• GIVEN TEXT

·····

While his presentation of the guilt of Bradfield and Smith may be somewhat problematic, I've got to hand it to Wambaugh in that the overall book is a captivating read that I had a hard time really putting down. I plowed through the book in less than a week, and once I started reading, I usually found myself hooked by the details presented in the text. I’d say a little less than half of the book details the truly bizarre string of events leading up to the murder, and the remainder deals with the criminal investigation, which was the largest in Pennsylvania history at that time, with the focus throughout largely placed on main suspect Bill Bradfield’s interactions with his various acquaintances. Wambaugh's descriptions are excellently constructed, providing a you-were-there level of detail, and his choice of language seems to hammer home points that he's trying to make - for instance, he often uses people's full names to give statements more of a punch. Wambaugh's book also has some elements of humor, particularly in throwing in the occasional pop-culture reference, usually as a simile to something described in the text. These references range across all sorts of media, and recognizing and identifying with them provided a couple of chuckles in the more amusing aspects of the story, usually dealing with Bradfield's manipulative, almost completely oblivious, self-centered behavior.

·····

• INFORMATION GIVEN
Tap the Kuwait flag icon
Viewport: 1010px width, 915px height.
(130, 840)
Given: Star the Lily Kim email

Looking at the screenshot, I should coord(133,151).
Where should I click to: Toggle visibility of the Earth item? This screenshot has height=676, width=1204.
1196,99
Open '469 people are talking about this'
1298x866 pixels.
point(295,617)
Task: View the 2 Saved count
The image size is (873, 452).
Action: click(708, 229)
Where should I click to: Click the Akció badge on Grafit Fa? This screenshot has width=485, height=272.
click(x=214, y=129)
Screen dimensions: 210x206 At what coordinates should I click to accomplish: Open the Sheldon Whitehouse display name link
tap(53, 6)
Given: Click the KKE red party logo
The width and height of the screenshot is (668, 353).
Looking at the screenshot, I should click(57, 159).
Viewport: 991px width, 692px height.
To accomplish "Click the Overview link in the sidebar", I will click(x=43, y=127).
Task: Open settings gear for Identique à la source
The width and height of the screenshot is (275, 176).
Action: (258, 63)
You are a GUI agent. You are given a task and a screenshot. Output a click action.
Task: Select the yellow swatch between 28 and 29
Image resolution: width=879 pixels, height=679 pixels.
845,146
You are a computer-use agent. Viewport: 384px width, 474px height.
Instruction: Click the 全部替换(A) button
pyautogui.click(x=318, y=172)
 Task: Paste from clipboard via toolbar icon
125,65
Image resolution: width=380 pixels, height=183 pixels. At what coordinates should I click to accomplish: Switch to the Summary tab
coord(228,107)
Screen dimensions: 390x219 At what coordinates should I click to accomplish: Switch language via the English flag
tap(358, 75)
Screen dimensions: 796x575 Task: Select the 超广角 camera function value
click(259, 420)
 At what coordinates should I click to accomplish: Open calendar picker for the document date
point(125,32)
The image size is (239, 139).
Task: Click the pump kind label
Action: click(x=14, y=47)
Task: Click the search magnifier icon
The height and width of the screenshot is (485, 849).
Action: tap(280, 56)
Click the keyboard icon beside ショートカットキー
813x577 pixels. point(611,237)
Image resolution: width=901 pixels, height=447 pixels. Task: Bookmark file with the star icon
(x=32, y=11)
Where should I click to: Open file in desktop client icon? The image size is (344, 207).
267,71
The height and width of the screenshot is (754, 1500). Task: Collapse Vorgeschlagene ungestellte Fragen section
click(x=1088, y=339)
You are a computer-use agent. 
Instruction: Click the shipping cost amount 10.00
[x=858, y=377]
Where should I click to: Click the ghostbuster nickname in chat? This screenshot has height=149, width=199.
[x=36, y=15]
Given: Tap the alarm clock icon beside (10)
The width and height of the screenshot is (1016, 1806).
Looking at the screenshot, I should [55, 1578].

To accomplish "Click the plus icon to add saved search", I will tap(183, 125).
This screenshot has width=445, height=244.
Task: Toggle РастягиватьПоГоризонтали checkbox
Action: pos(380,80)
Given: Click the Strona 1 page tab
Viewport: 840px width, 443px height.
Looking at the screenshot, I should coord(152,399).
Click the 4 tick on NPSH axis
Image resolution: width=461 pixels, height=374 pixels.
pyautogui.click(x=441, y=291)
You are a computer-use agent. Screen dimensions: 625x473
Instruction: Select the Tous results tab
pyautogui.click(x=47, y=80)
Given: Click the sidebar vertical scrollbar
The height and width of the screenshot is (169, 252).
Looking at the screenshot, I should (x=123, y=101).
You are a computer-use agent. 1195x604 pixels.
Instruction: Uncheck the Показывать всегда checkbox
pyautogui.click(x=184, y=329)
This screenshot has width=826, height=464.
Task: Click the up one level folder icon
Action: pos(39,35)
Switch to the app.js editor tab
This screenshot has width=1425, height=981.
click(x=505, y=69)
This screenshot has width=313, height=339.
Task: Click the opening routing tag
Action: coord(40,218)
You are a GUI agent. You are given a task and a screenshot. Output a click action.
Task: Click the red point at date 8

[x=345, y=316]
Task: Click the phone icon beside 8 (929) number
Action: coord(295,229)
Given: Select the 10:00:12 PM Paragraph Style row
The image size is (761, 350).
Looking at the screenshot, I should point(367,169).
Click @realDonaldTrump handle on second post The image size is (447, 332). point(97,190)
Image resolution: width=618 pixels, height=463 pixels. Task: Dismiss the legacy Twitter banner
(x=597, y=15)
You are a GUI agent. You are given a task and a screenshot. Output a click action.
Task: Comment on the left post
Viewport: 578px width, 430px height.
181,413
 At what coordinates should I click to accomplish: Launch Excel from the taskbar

·····

• EXERCISES
1. Translate this sentence from the review of Wambaugh's book into Spanish: "I plowed through the book in less than a week, and once I started reading, I usually found myself hooked by the details presented in the text."
2. Continue the review of Wambaugh's book from its final sentence onward.

• ANSWERS FOR THIS EXERCISE
1. Leí el libro de principio a fin en menos de una semana y, una vez que empecé a leer, por lo general me atrapaban los detalles presentados en el texto.

2.
Even with the more humorous moments of the text, the vast majority of Echoes in the Darkness is dead serious, painting a horrific, diabolical portrait of the murder of Susan Reinert. Wambaugh's varied writing style provides both relief from, and a clinical description of, the crime in question, and his text overall is a fascinating chronicle of the story. While I could question some aspects of his argument, and say that for long stretches the author's opinion on the case seems to make this book more of a novel than a non-fiction piece, I still would have to count this as an above average account of a fascinating and incredibly tragic, murder case. It seldom reverts to being overly dramatic or playing on the emotions of the reader, and instead seems mostly to stylishly render the facts of the case, with Wambaugh seeming to emphasize the Gothic qualities of the story by frequently making reference to that idea. For the reader interested in these kinds of stories, and who can handle the sometimes graphic sexual and violent content and language, I would certainly give this book a recommendation.